### DIRECTIONS
All of the listing should be output exactly, apart from the pictures.

___

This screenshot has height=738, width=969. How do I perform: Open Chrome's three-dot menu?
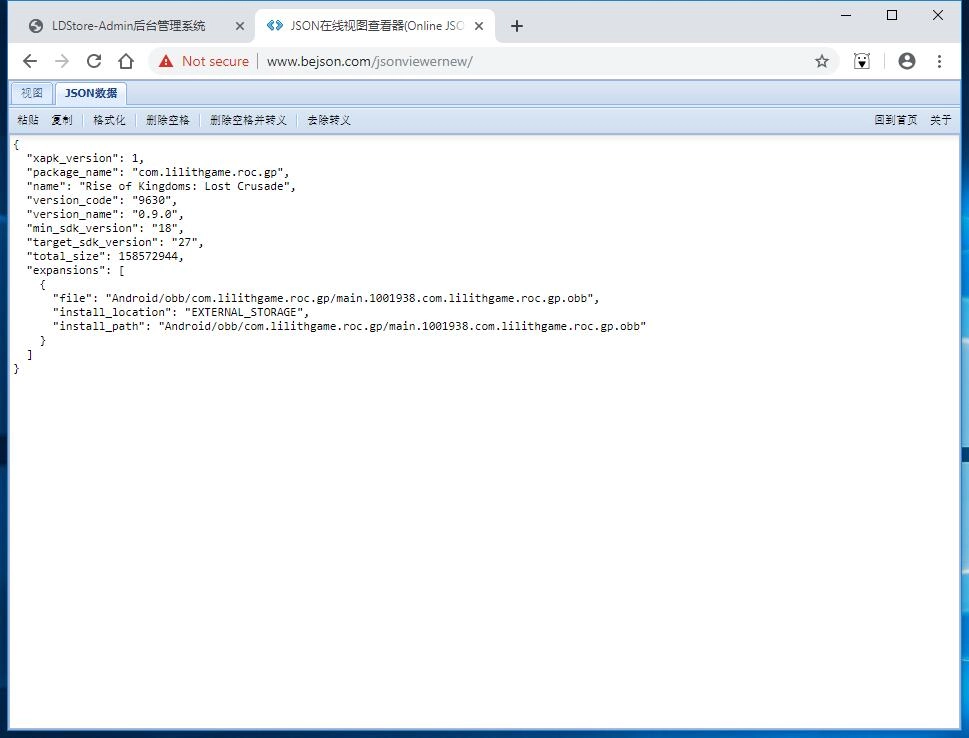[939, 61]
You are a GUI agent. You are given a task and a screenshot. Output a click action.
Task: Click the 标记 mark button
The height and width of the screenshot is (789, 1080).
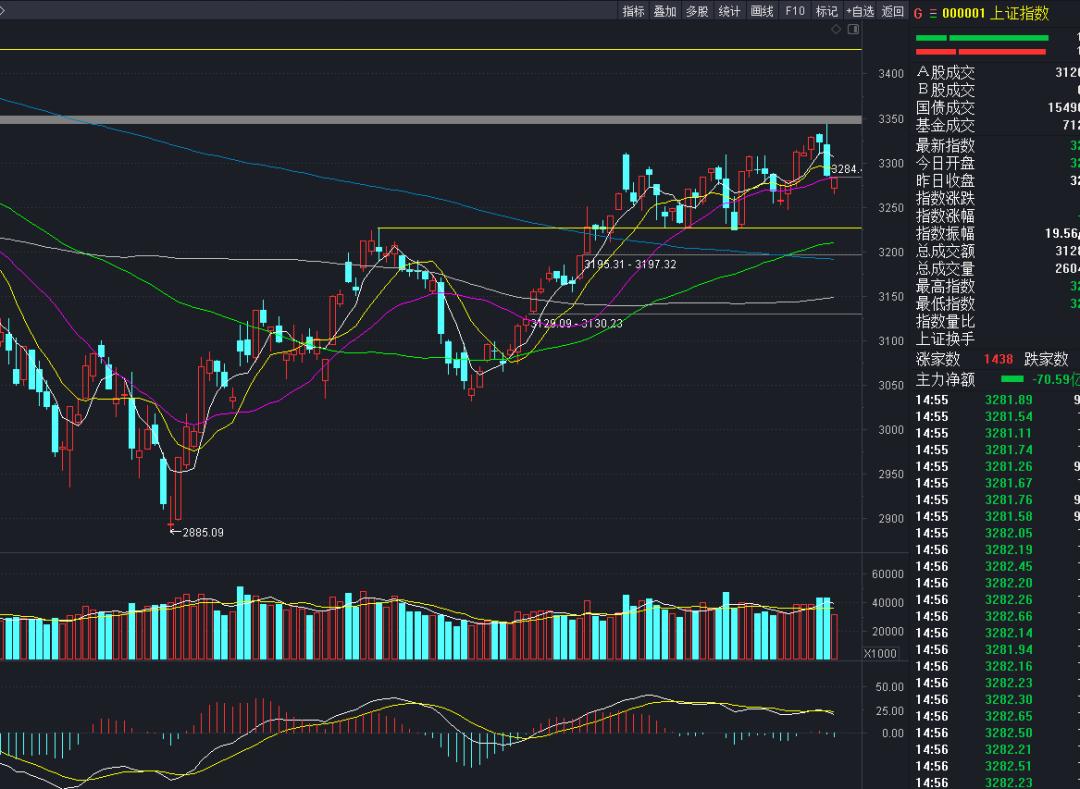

___

### REPLY TO THE TASK
This screenshot has height=738, width=969. How do I perform: Open Chrome's three-dot menu?
[939, 61]
You are a GUI agent. You are given a task and a screenshot. Output a click action.
Task: Click the 标记 mark button
The height and width of the screenshot is (789, 1080).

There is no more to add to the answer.